__KUTIPAN TEKS__:
IFSoc Prediksi Ada ”Unicorn” Baru dari Indonesia Tahun Depan
Laju digitalisasi yang ditunjang ekosistem digital yang semakin matang dinilai bakal mendorong kemunculan unicorn baru di Indonesia tahun depan. Perusahaan bisa berasal dari sektor kesehatan, pendidikan, dan finansial.
Oleh
Benediktus Krisna Yogatama
·3 menit baca
JAKARTA, KOMPAS — Indonesia Fintech Society atau IFSoc memprediksi akan ada perusahaan rintisan yang valuasi pasarnya lebih dari 1 miliar dollar AS atau biasa disebut unicorn tahun depan. Perusahaan itu diperkirakan berasal dari sektor teknologi-kesehatan, teknologi-pendidikan, dan teknologi-finansial.

__YANG HARUS DIKERJAKAN__: Tulis ulang bagian kutipan teks tentang prediksi unicorn baru, mulai dari kata-kata yang memuat "IFSoc Prediksi Ada" dan berhenti setelah "pendidikan, dan finansial.". Tukar "ekosistem digital" dengan "ekosistem daring".

__CUPLIKAN DATA__:
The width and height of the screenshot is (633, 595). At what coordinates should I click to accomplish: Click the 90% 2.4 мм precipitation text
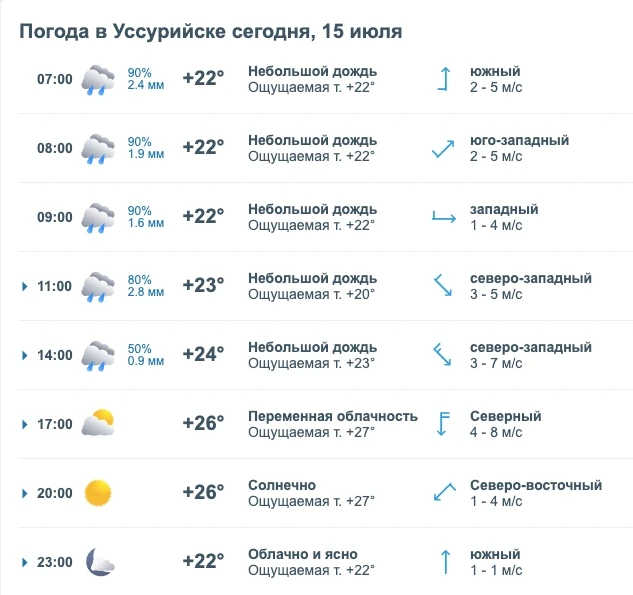coord(146,79)
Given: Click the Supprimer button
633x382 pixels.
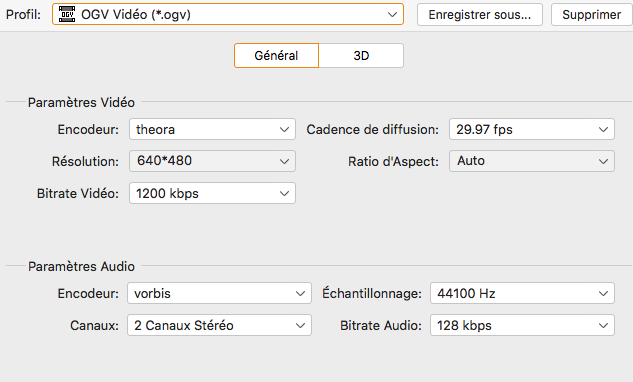Looking at the screenshot, I should [591, 15].
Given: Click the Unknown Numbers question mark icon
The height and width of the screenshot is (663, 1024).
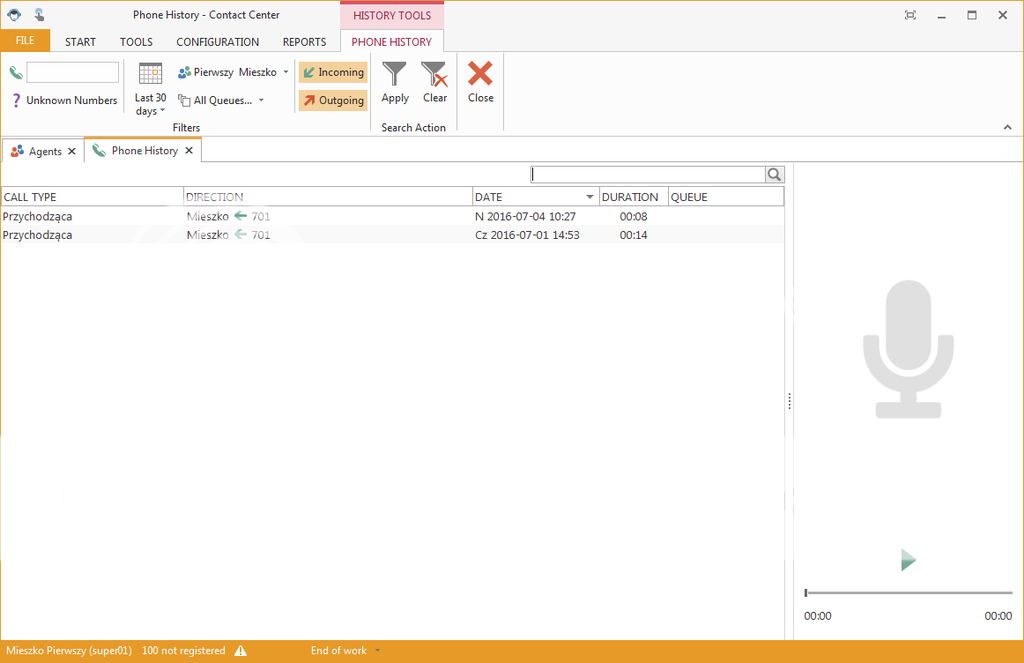Looking at the screenshot, I should pos(16,100).
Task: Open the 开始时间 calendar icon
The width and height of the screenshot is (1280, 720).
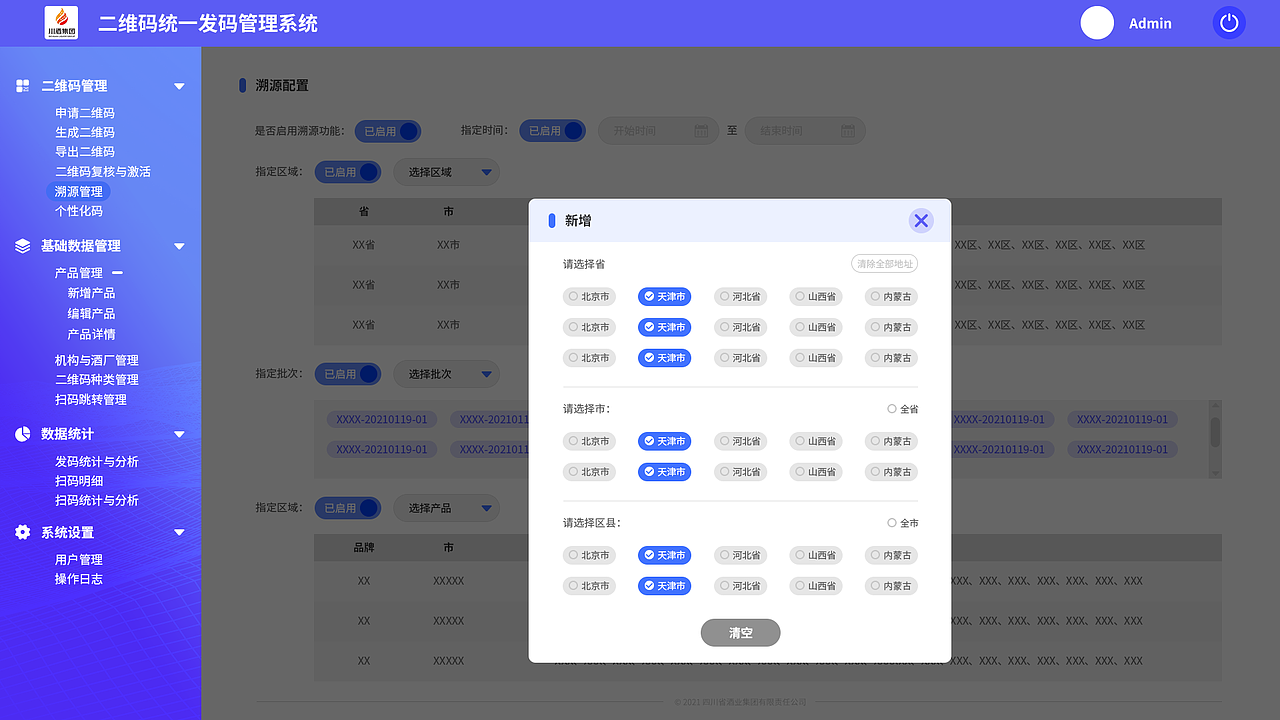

__PENYELESAIAN TUGAS__:
IFSoc Prediksi Ada ”Unicorn” Baru dari Indonesia Tahun Depan
Laju digitalisasi yang ditunjang ekosistem daring yang semakin matang dinilai bakal mendorong kemunculan unicorn baru di Indonesia tahun depan. Perusahaan bisa berasal dari sektor kesehatan, pendidikan, dan finansial.